» TASK TO COMPLETE: Go through the data below and transcribe it exactly. Omit the images.

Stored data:
- Opening Delimiter -

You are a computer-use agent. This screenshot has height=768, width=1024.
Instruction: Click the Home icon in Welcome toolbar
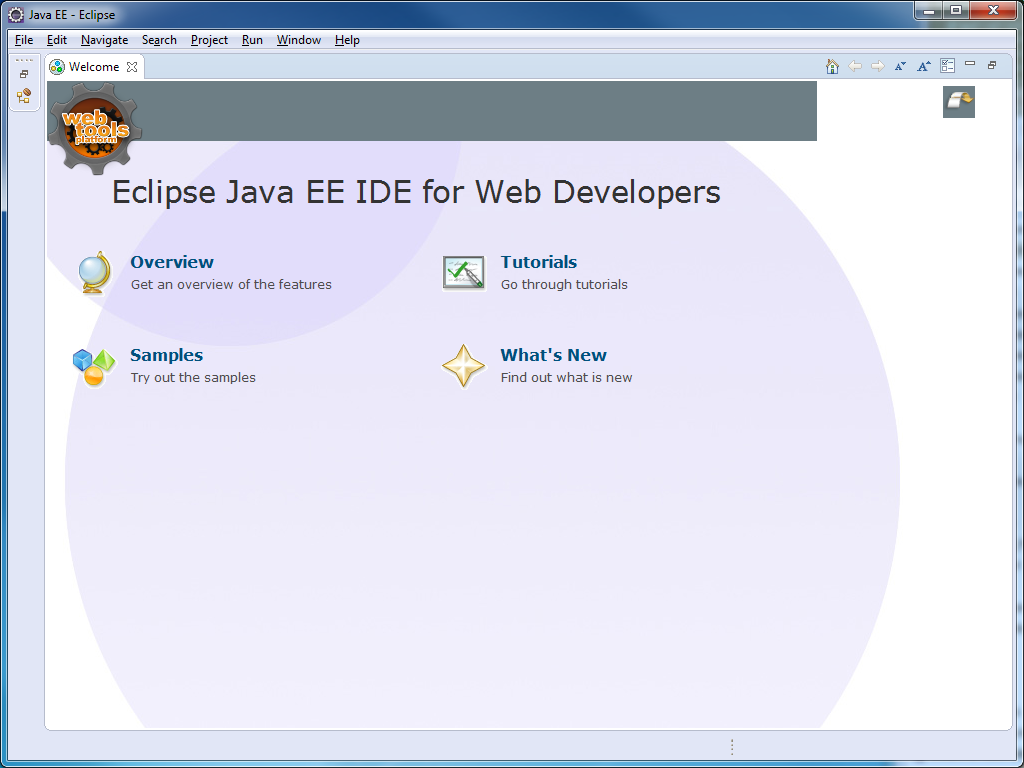point(832,66)
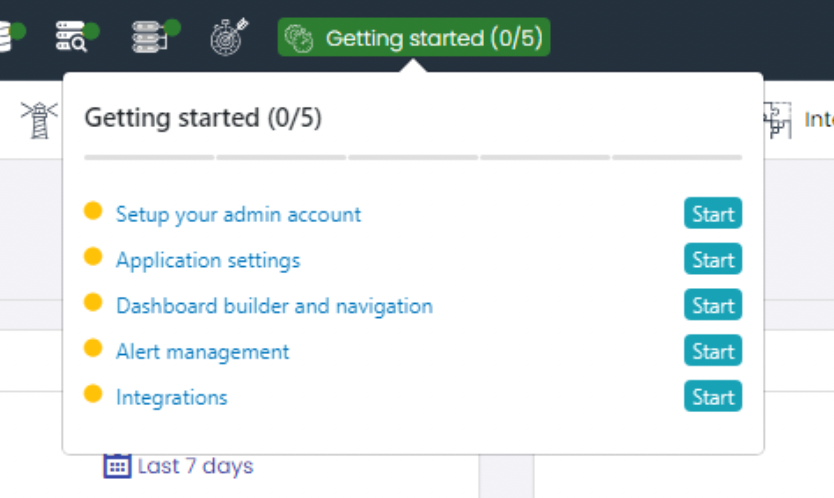Open the Application settings link
This screenshot has height=498, width=834.
(x=208, y=260)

- Closing Delimiter -

» ANSWER SECTION:
You are a computer-use agent. This screenshot has height=768, width=1024.
Instruction: Click the Home icon in Welcome toolbar
point(832,66)
Open the Application settings link
This screenshot has height=498, width=834.
(x=208, y=260)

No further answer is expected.